Re: [Veritas-bu] Bpjobd and other failures.
2010-01-21 06:47:42
Jeff
Good idea about not touching anything
again...
One colleague a few years back, done a Firmware upgrade to
a Tape Library on a Friday and went on a few weeks vacation.
On the Monday, a new person, totally unaware of the backups
found every single one was failing. took 2 weeks to resolve.
Never make big changes on the last day of the week, or
before you go on vacation springs to mind :-)
Enjoy the break !
Simon
Justin,
Thanks for the reply. For whatever reason things
seem to have magically started working again. All I did was shutdown
Veritas (again), turned up the verbosity in bp.conf, and restarted it.

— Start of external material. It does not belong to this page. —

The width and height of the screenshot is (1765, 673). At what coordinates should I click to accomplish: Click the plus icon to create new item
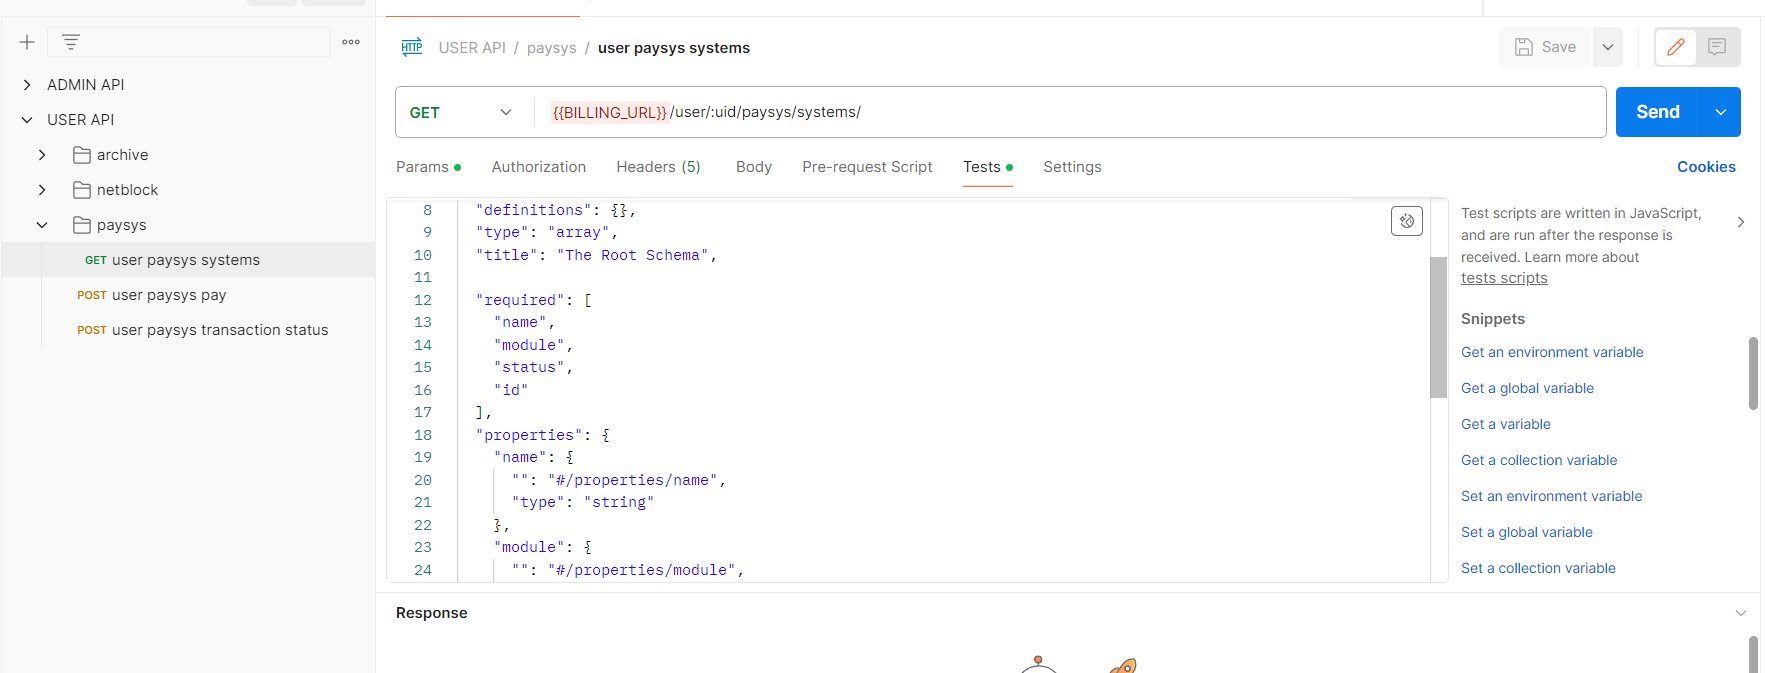coord(27,42)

When it first started I still didn't have bpdbm, bpjobd, etc, running. The
vnetd log had a lot of errors. When I ran bpdbjobs from the command line,
nothing came back.
While looking through the bpdbm log I found no errors
but a lot of entries like it was doing backups. About 10 minutes later I
ran bpdbjobs again and everything showed up and some jobs were running. I
think this are restarts of some failed jobs so we'll see how they do. So
far 4 of them have completed successfully.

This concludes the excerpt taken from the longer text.